# [Problem to work on]
Using the records below, return exactly the lines from the one containing "Click the up arrow icon" through the last, and omit pictures.

# [Excerpted records]
----------

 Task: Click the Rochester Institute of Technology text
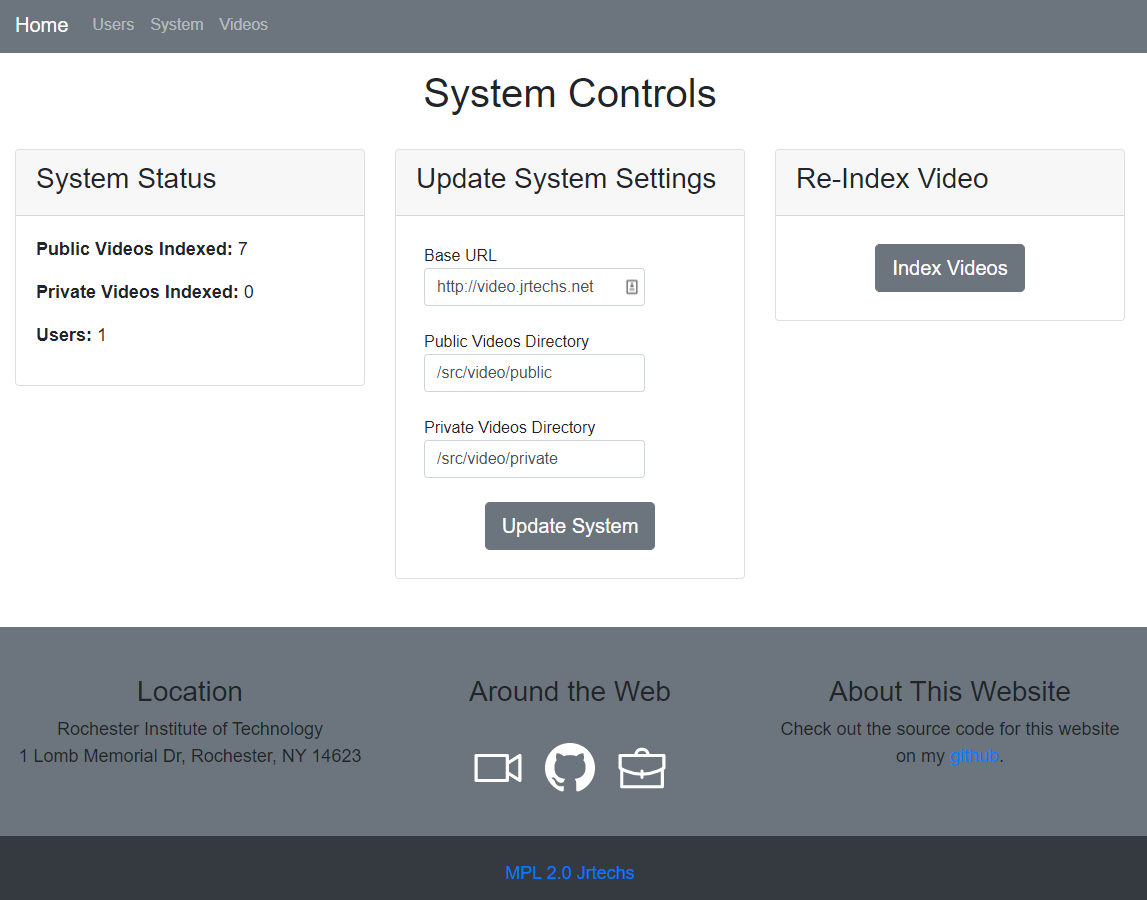pos(190,729)
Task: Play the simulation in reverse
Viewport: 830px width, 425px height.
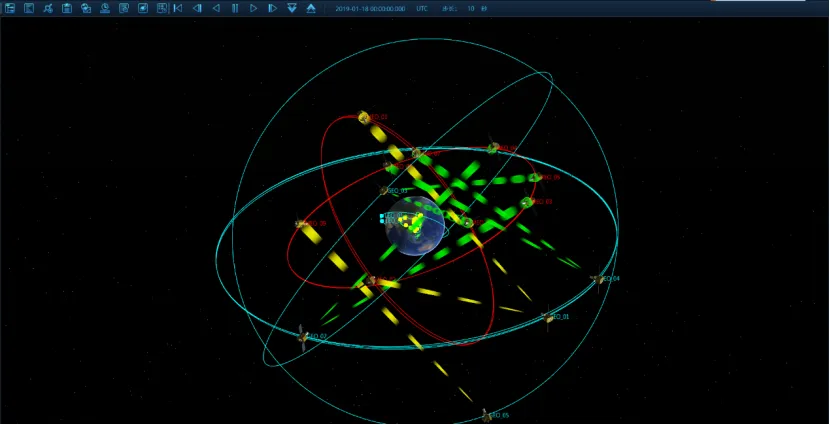Action: (216, 8)
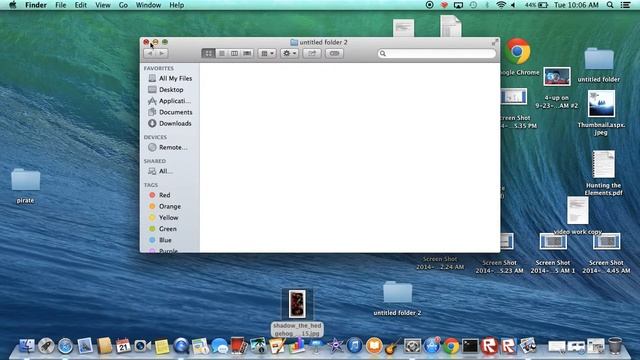The height and width of the screenshot is (360, 640).
Task: Open Downloads in the sidebar
Action: (x=170, y=123)
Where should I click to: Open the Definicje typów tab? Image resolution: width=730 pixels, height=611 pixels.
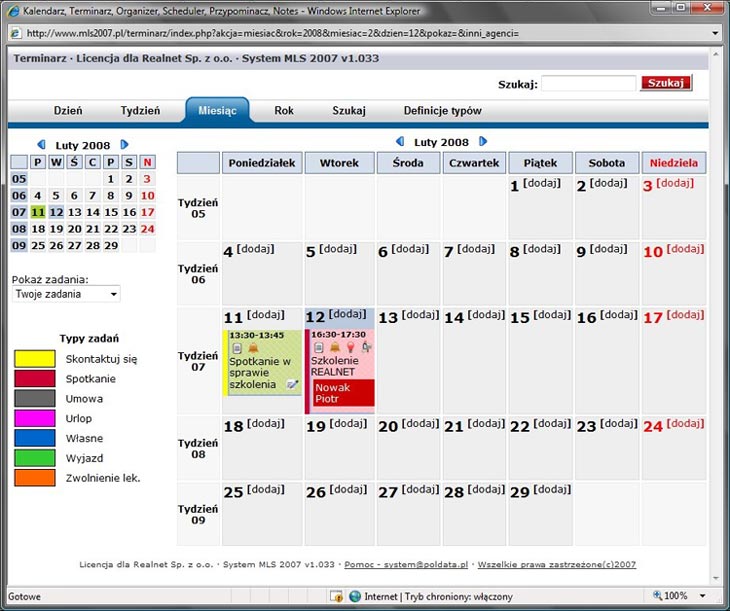[x=442, y=111]
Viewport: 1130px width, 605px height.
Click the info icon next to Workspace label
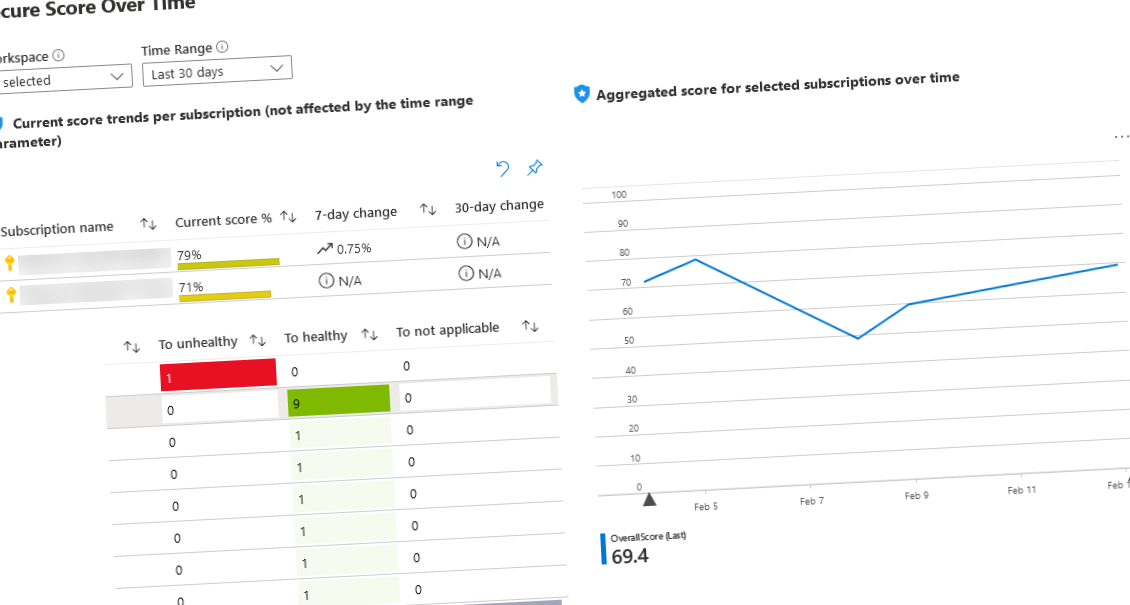click(x=58, y=55)
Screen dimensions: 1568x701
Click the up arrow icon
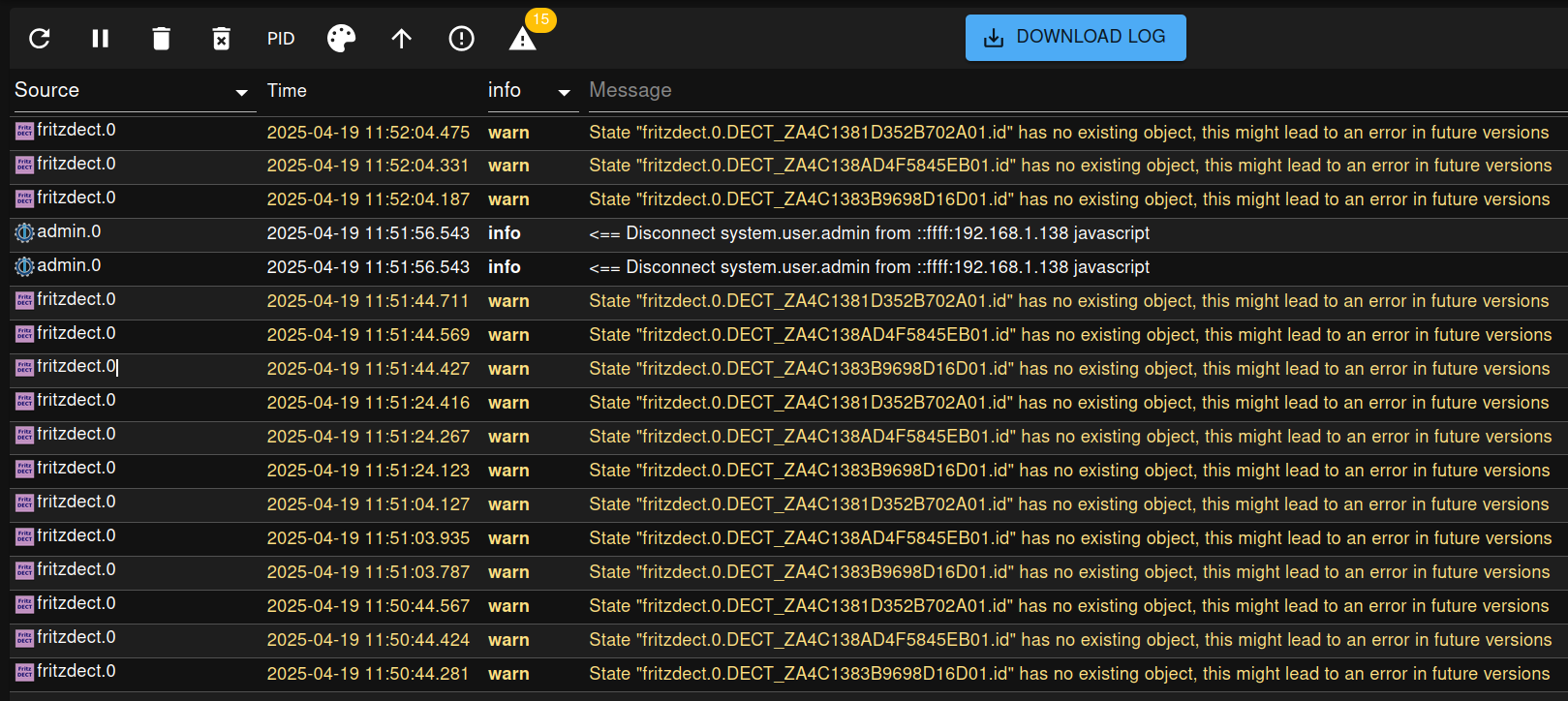pyautogui.click(x=401, y=39)
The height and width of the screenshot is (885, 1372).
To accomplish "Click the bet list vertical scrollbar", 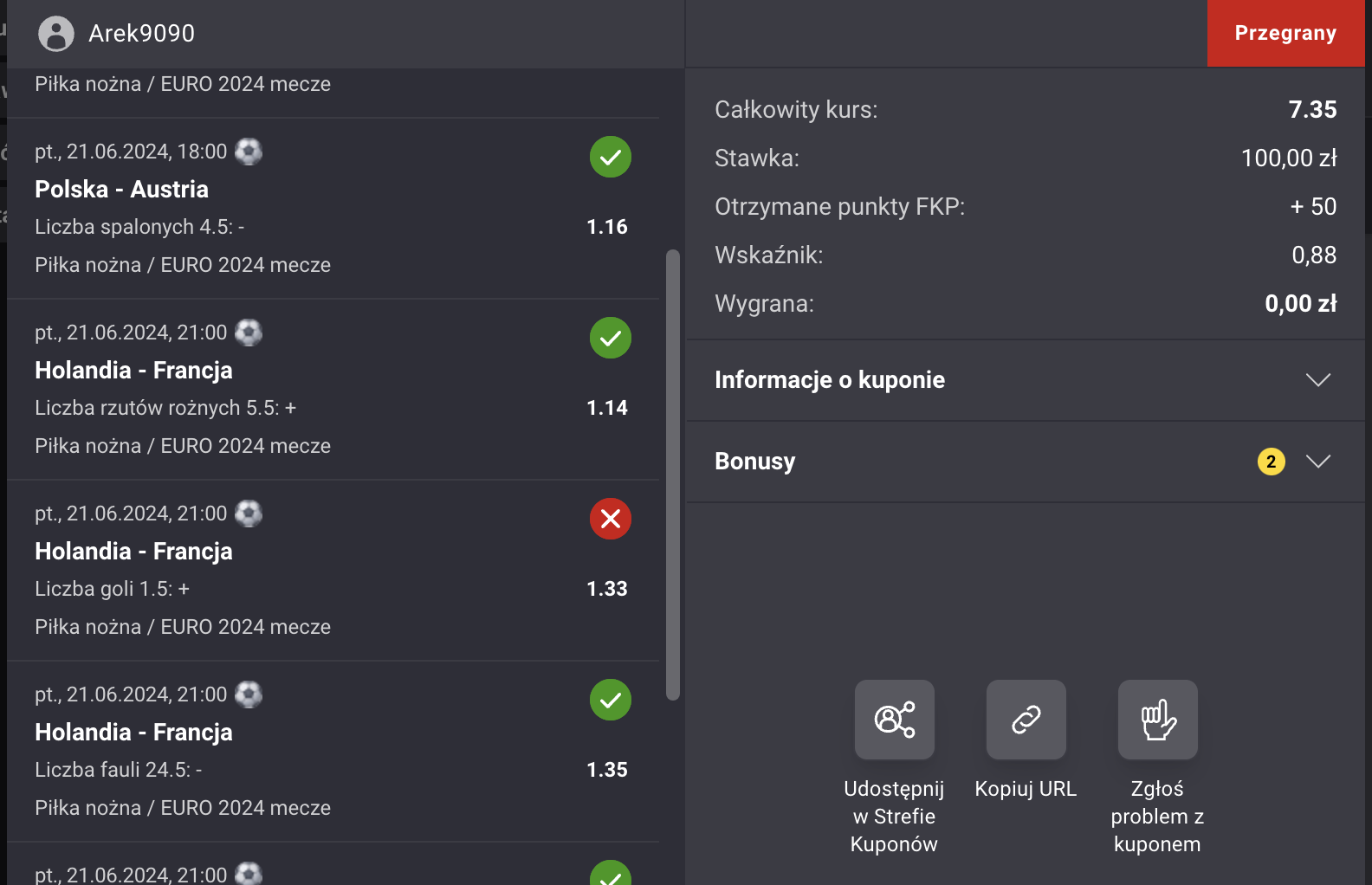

----------

# [Answer space]
Click the up arrow icon
pyautogui.click(x=401, y=39)
The height and width of the screenshot is (885, 1372).
To accomplish "Click the bet list vertical scrollbar", 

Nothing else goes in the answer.